One component of digital transformation relates to changes in consultation modality – in which face-to-face healthcare interactions are replaced or supplemented with digital, remote or virtual means (telephone or video calls). This paper reports on an ongoing evidence synthesis project – focused on the maternity setting – that uses a realist methodology to explore how digital clinical consultations can be implemented in a clinically safe, appropriate and acceptable way (Evans et al., 2022). Within the project, the term ‘digital clinical consultation’ (hereafter referred to as DC-CON) is defined as follows: Synchronous telephone or video consultations involving direct interaction between a service user and a maternity healthcare professional. It has two-way functionality and can be initiated by either party. It may be linked to, or complemented by, other digital technologies within the maternity care pathways.
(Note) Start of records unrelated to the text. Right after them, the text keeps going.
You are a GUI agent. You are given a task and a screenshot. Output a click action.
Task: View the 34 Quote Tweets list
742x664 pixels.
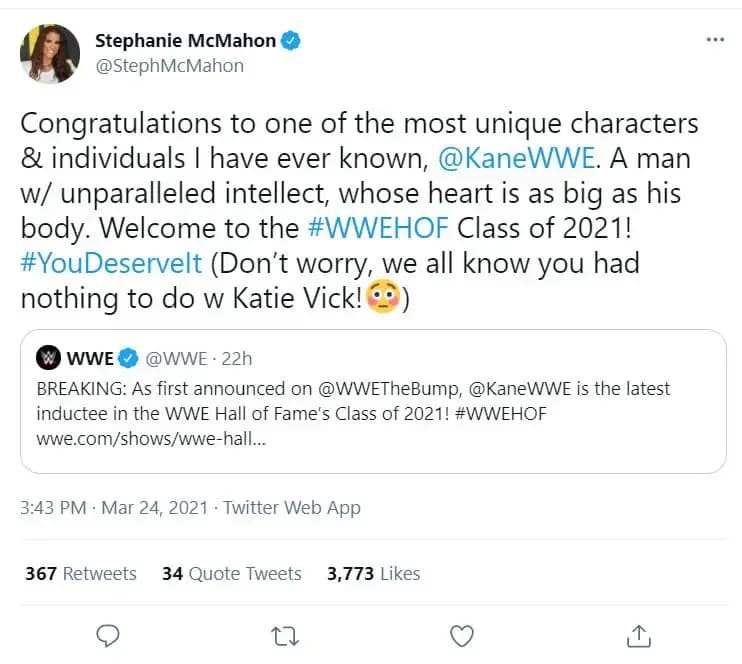pos(231,573)
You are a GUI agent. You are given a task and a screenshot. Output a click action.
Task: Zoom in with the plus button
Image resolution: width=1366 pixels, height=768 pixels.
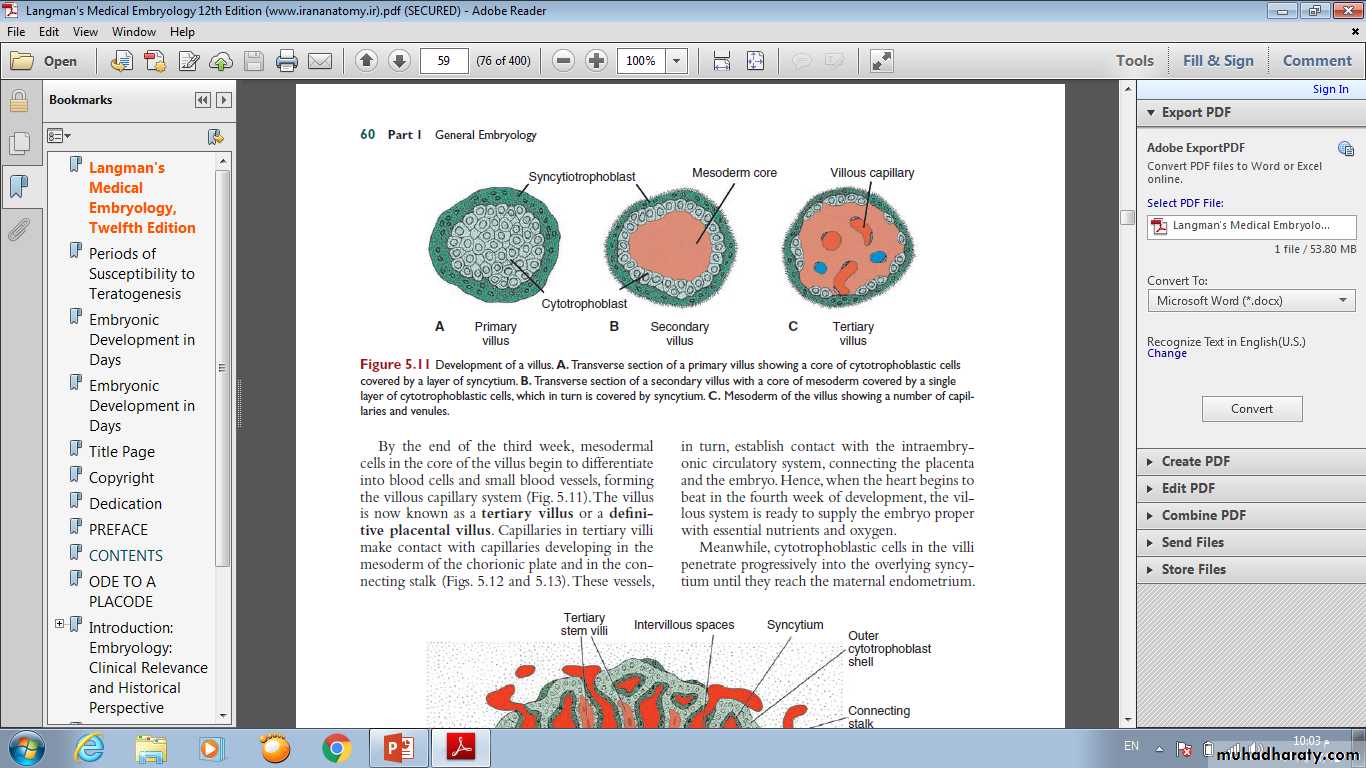coord(596,61)
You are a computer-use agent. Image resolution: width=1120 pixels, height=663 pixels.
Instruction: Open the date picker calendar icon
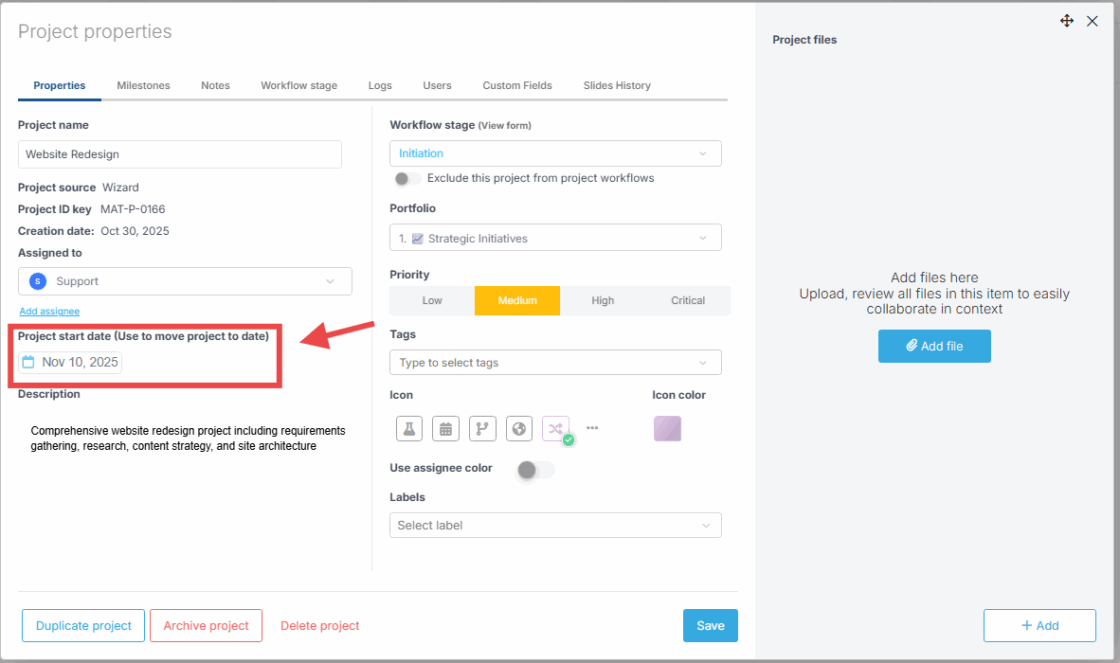point(27,361)
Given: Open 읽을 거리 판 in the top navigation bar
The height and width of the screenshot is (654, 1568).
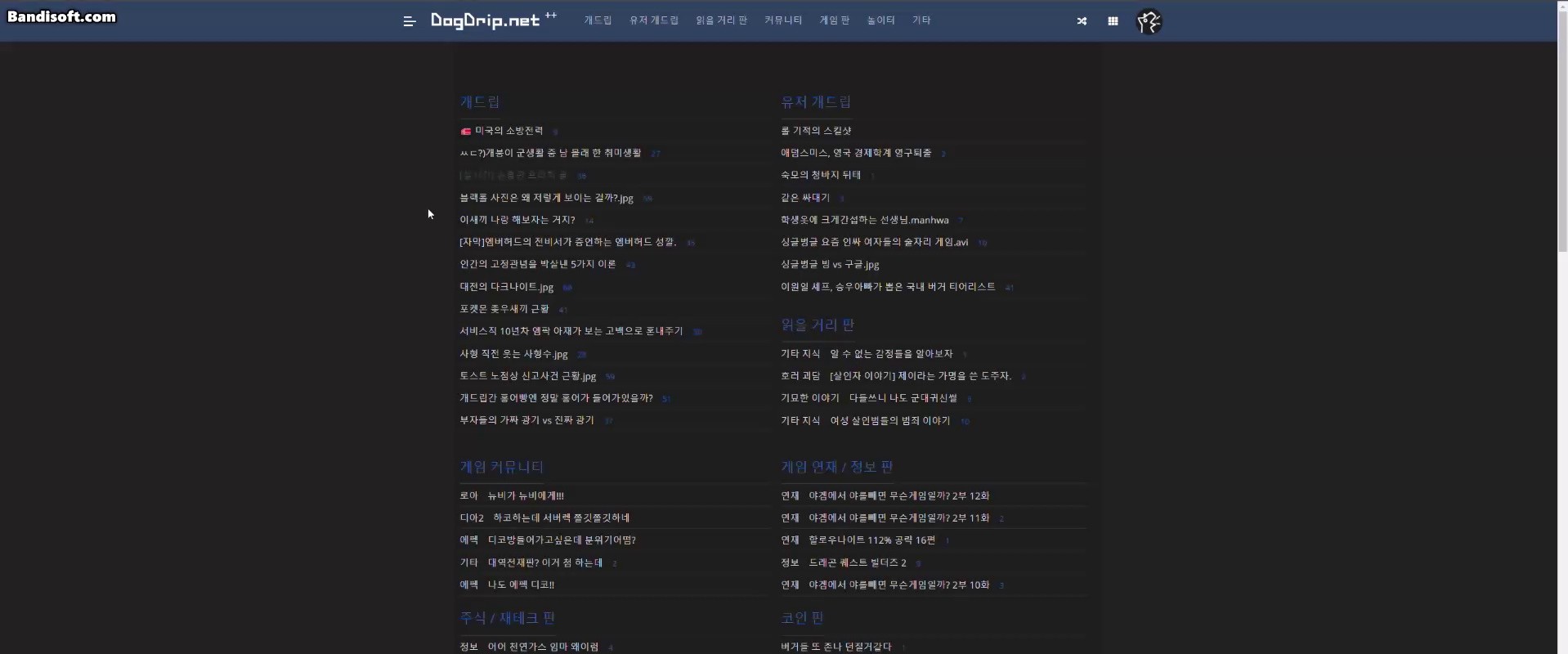Looking at the screenshot, I should coord(721,20).
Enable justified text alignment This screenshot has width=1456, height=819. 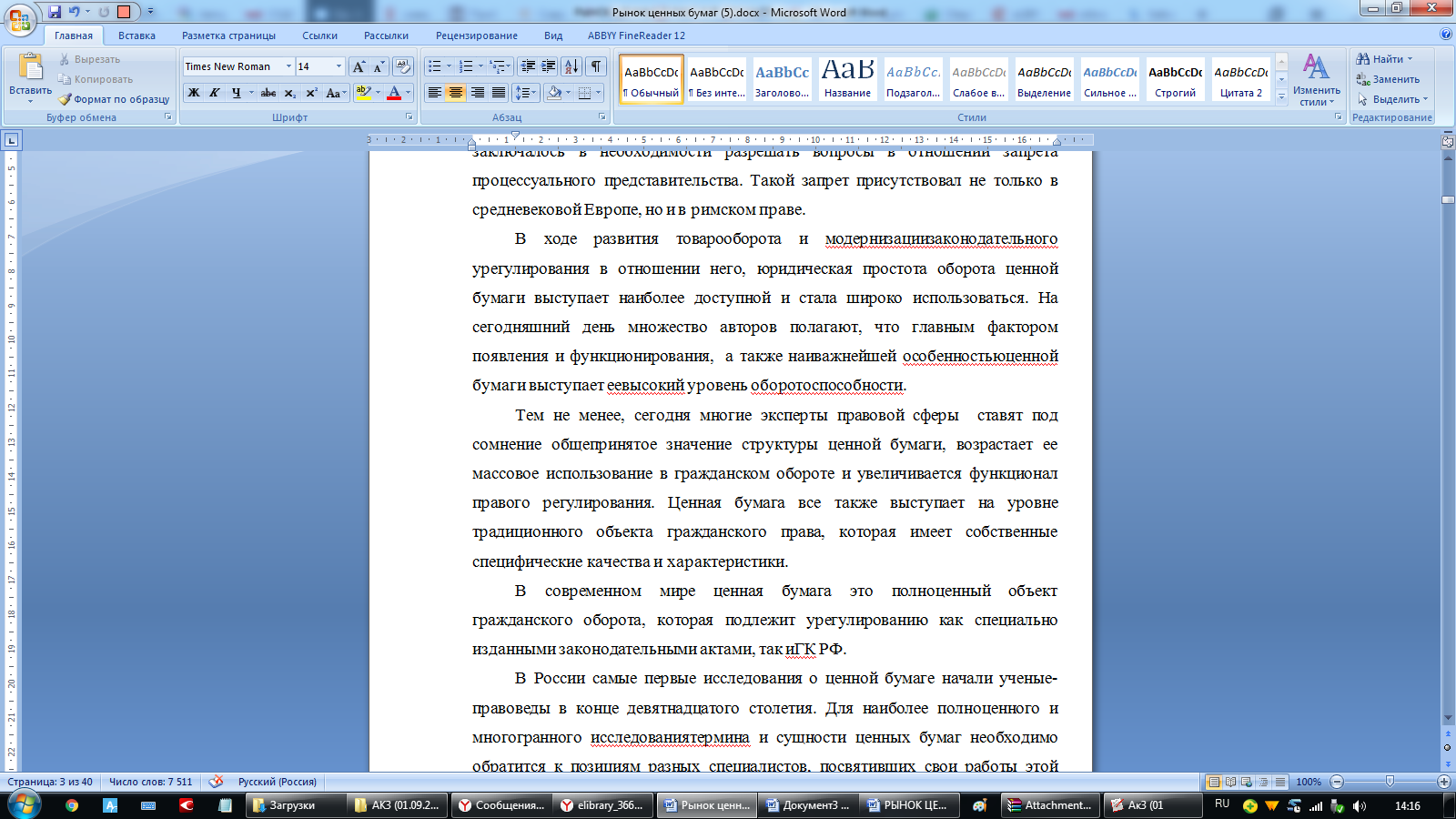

Pre-pandemic, there was a small but growing trend of innovations using DC-CON within maternity care (e.g. for breastfeeding or smoking cessation support, or creating ‘hybrid’ models of antenatal care). Research suggests that such innovations can be feasible, safe, effective and acceptable (Butler Tobah et al., 2019; DeNicola et al., 2020; Lavender et al., 2013; Marko et al., 2016; van den Heuvel et al., 2018). This pre-COVID evidence however, consists of relatively small-scale studies, undertaken with well-resourced interventions and carefully controlled samples in which participants were offered choices and alternatives regarding their participation.
By contrast, the COVID-19 pandemic forced a wide-spread implementation of DC-CON across the whole maternity system. Guidance was produced on the use of remote consultations (Royal College of Midwives, 2021a, 2021b; Royal College of Midwives and Royal College of Obstetricians & Gynaecologists, 2020), but studies on maternity care during the pandemic, perhaps unsurprisingly, provide a more mixed picture, with both positive and negative experiences reported amongst women and midwives (Flaherty et al., 2022; Hinton et al., 2022; Jeganathan et al., 2020; Karavadra et al., 2020). In addition, several authors have raised concerns about the potential for DC-CON to exacerbate inequalities, but there is little evidence about which groups may be most affected or the specific pathways involved (Hinton et al., 2021; Renfrew et al., 2020). It is currently unclear therefore how, for whom or in what contexts, DC-CON should be used as part of routine midwifery care. Our realist synthesis seeks to address some of these uncertainties. The project is led by nurses and midwives, working within a wider multi-professional and multi-disciplinary team.
Realist approaches are increasingly being used in health services research (see Supplemental File S1 that explains realist terminology). Instead of evaluating the success of an intervention, realist inquiry seeks to illuminate causal relationships (expressed as ‘programme theories’) between intersecting intervention components, contexts and outcomes. (Pawson and Tilley, 1997). For example, in DC-CON, different types of interventions (e.g. a video call or a phone call) supply resources into a context that can produce diverse reactions and responses (referred to as ‘mechanisms’) from women and midwives. In realist approaches, programme theories are often expressed using a C–M–O (context–mechanism–outcome) heuristic to provide an understanding of ‘how things work’. By developing theoretical understandings of intervention implementation, realist research provides practitioners with evidence to adapt intervention components across systems where complexity and diversity are the norm (Rycroft-Malone et al., 2012).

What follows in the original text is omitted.